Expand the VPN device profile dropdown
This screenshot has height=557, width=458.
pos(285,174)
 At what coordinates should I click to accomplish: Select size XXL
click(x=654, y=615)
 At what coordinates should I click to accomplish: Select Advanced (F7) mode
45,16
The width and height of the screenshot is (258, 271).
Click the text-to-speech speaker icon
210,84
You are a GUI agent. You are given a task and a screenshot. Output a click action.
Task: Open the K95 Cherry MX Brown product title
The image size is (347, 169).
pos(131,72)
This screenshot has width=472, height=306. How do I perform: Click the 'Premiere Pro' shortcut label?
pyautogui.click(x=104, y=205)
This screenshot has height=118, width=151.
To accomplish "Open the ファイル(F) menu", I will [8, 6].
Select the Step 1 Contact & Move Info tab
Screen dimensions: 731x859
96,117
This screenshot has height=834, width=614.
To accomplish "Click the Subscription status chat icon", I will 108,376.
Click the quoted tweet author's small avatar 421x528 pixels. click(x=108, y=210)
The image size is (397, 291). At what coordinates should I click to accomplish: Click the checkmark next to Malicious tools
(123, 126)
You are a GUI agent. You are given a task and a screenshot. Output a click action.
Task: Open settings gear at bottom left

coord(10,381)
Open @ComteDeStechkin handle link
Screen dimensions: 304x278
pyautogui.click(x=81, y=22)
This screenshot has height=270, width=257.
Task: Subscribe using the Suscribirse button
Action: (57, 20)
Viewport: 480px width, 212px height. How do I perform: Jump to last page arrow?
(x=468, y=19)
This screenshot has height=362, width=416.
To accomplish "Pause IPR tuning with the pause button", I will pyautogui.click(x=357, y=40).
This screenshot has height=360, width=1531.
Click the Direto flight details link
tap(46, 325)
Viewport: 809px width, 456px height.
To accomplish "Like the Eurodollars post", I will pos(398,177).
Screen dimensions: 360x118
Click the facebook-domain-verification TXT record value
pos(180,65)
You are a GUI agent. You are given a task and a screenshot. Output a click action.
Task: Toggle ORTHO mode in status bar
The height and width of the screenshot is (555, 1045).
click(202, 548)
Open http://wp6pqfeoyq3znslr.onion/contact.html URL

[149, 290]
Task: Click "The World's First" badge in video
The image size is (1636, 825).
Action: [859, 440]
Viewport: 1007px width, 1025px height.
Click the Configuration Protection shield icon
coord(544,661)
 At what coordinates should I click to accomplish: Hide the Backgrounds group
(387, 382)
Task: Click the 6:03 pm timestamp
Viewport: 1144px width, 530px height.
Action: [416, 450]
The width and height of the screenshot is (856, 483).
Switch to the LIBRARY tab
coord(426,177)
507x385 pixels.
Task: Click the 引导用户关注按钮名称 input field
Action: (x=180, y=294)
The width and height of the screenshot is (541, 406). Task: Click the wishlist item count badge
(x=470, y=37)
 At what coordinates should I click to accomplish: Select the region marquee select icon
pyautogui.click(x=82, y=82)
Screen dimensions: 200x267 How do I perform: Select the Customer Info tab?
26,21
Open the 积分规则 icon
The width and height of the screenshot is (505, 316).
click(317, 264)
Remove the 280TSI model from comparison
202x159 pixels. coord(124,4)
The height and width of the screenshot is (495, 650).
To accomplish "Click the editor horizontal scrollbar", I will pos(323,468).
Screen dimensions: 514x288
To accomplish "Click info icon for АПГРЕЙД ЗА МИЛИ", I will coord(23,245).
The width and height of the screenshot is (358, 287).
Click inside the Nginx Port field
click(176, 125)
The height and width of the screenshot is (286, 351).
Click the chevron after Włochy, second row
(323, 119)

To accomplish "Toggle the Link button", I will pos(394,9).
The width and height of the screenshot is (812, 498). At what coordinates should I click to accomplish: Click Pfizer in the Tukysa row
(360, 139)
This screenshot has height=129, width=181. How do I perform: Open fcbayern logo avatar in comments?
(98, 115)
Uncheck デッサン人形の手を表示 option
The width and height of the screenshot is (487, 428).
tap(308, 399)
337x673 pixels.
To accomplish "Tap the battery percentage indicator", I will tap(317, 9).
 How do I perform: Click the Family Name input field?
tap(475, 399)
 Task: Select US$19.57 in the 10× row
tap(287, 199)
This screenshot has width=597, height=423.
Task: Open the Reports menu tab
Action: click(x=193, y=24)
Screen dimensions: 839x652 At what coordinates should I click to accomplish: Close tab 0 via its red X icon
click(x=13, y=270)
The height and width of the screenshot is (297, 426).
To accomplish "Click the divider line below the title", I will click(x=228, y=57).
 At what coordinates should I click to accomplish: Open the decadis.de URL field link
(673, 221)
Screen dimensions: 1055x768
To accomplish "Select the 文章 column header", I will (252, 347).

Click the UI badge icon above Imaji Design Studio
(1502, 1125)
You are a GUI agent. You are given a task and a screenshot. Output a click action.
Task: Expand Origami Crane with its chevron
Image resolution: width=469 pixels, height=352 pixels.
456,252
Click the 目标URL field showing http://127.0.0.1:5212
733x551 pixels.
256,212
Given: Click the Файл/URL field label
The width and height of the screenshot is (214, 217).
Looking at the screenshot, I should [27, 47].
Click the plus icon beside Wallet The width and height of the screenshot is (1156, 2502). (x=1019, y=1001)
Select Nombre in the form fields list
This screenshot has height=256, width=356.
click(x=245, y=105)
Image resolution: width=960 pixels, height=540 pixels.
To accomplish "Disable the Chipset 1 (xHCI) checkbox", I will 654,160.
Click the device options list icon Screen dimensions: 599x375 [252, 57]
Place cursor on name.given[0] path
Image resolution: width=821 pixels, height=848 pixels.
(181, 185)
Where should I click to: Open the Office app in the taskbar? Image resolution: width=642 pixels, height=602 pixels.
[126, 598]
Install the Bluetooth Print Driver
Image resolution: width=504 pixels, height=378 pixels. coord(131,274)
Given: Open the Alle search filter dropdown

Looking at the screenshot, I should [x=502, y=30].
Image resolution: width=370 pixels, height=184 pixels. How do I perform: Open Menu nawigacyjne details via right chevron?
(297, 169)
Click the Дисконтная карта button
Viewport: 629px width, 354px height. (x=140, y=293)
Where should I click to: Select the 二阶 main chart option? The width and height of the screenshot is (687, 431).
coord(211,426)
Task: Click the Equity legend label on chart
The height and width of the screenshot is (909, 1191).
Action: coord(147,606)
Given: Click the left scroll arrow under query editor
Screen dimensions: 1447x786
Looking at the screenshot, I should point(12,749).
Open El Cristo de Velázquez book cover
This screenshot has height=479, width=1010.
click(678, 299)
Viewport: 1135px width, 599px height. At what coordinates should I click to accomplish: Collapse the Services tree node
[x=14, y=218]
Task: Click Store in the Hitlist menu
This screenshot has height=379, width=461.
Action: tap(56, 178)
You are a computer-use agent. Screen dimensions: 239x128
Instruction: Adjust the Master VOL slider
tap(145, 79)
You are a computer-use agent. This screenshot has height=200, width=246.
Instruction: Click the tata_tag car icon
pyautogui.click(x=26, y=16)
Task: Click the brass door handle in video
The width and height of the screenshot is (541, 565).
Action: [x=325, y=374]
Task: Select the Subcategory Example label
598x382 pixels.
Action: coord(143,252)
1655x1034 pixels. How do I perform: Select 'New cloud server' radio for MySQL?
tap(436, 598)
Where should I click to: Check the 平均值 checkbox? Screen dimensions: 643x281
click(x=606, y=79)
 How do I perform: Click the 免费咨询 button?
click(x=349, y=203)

### HOW TO COMPLETE THIS TASK
What you give back must be the stretch above, starting at the line with "Click the UI" and ending at the line with "Task: Expand Origami Crane with its chevron", copied exactly.

### TASK RESULT
Click the UI badge icon above Imaji Design Studio
(1502, 1125)
You are a GUI agent. You are given a task and a screenshot. Output a click action.
Task: Expand Origami Crane with its chevron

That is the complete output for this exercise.